NarrativeTime differs radically from all the above-mentioned approaches in handling vagueness at the level of both event types and TLinks, and leveraging the annotator’s chunking strategies for single-click annotation of clusters of consecutive or roughly-simultaneous events. To the best of our knowledge, NarrativeTime also produces the densest annotation, surpassing both TimeBank-Dense Cassidy et al. (2014b) which only focused on pairs of events in a given window, and \newciteDoLuEtAl_2012_Joint_Inference_for_Event_Timeline_Construction, a study where “the annotator was not required to annotate all pairs of event mentions, but as many as possible”.

3 Why event pairs are problematic: motivation in psychology

We believe that the chief reason why the temporal annotation has been so slow and expensive is the focus on individual event pairs, which runs against the natural reading comprehension process and forces the annotator to ignore or make tortured decisions regarding underspecified relations.

The exact mechanism of reading comprehension is still debated Rayner and Reichle (2010), but there are good reasons to believe that we gradually build a mental model of the whole narrative van der Meer et al. (2002); Zwaan (2016). This model has a directional representation of time and temporal distance between events, and is built correctly even if the text is not organized chronologically, e.g. if there are flashbacks Claus (2012).

We also know that texts pre-chunked in semantically coherent segments are easier to process Frase and Schwartz (1979); O’Shea and Sindelar (1983); Rajendran et al. (2013). For dynamic situations, “semantic coherence” is best explained in terms of scripts/frames, mental representations of stereotypical complex activities. They have internal organization, with possibly complex sub-elements that can be managed without losing track of the overall goal of the script Farag et al. (2010).

The process of constructing a mental model of a narrative is likely to be subject to the same on-line constraints111Reading comprehension in particular is influenced by the working memory capacity Seigneuric et al. (2000), vocabulary proficiency Quinn et al. (2015), and even individual differences in statistical learning Misyak et al. (2010). as the rest of language processing. This brings into play the ”good-enough processing” Christianson (2016); Ferreira et al. (2009).
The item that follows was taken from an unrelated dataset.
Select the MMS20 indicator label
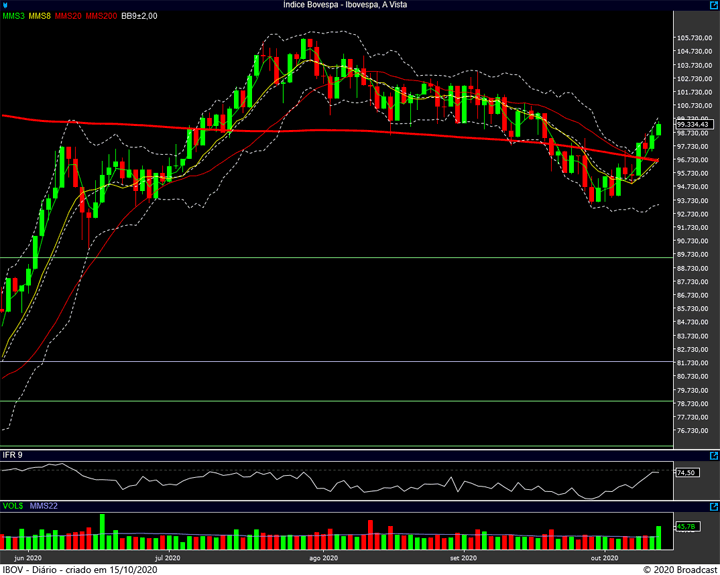Screen dimensions: 720x575 coord(68,16)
Not all temporal relations can be inferred, since the writers focus on advancing their story in an engaging way rather than spelling out all the details. The readers, in their turn, have limited time and attention resources, and are interested in major, salient developments with the characters, saving processing effort in minor details.

Counter-intuitively, readers do not save effort by looking at each segment only once: we regress as needed Schotter et al. (2014), even across sentence boundaries Shebilske and Reid (1979). This suggests that during reading a good-enough representation of the narrative is constructed, with the readers anticipating the developments Coll-Florit and Gennari (2011) and filling the most glaring gaps with their world knowledge. The variation is particularly notable with regards to the length of durative events Coll-Florit and Gennari (2011).

If the above view of reading comprehension is correct, it is the opposite of the reading process in annotation based on event pairs. The annotators have to detach a pair of events from the rest of the story, and consider their temporal relation in isolation. A given pair may or may not be in the category of events that were salient enough in the discourse to be easily order-able. Furthermore, there is no allowance for the fact that underspecified relations are not just “vague”: if they are salient enough, their order will be interpreted, but that interpretation may well be different for annotators with different backgrounds or even simply different working memory capacity.

4 NarrativeTime annotation scheme

4.1 What counts as event

NarrativeTime annotation is performed in two stages: (1) identification of events of interest and their coreference, and (2) their temporal ordering. This paper focuses on our new temporal ordering strategies: as shown in section 2, detection of events is an easier task with relatively high IAA, and we do not introduce anything new here.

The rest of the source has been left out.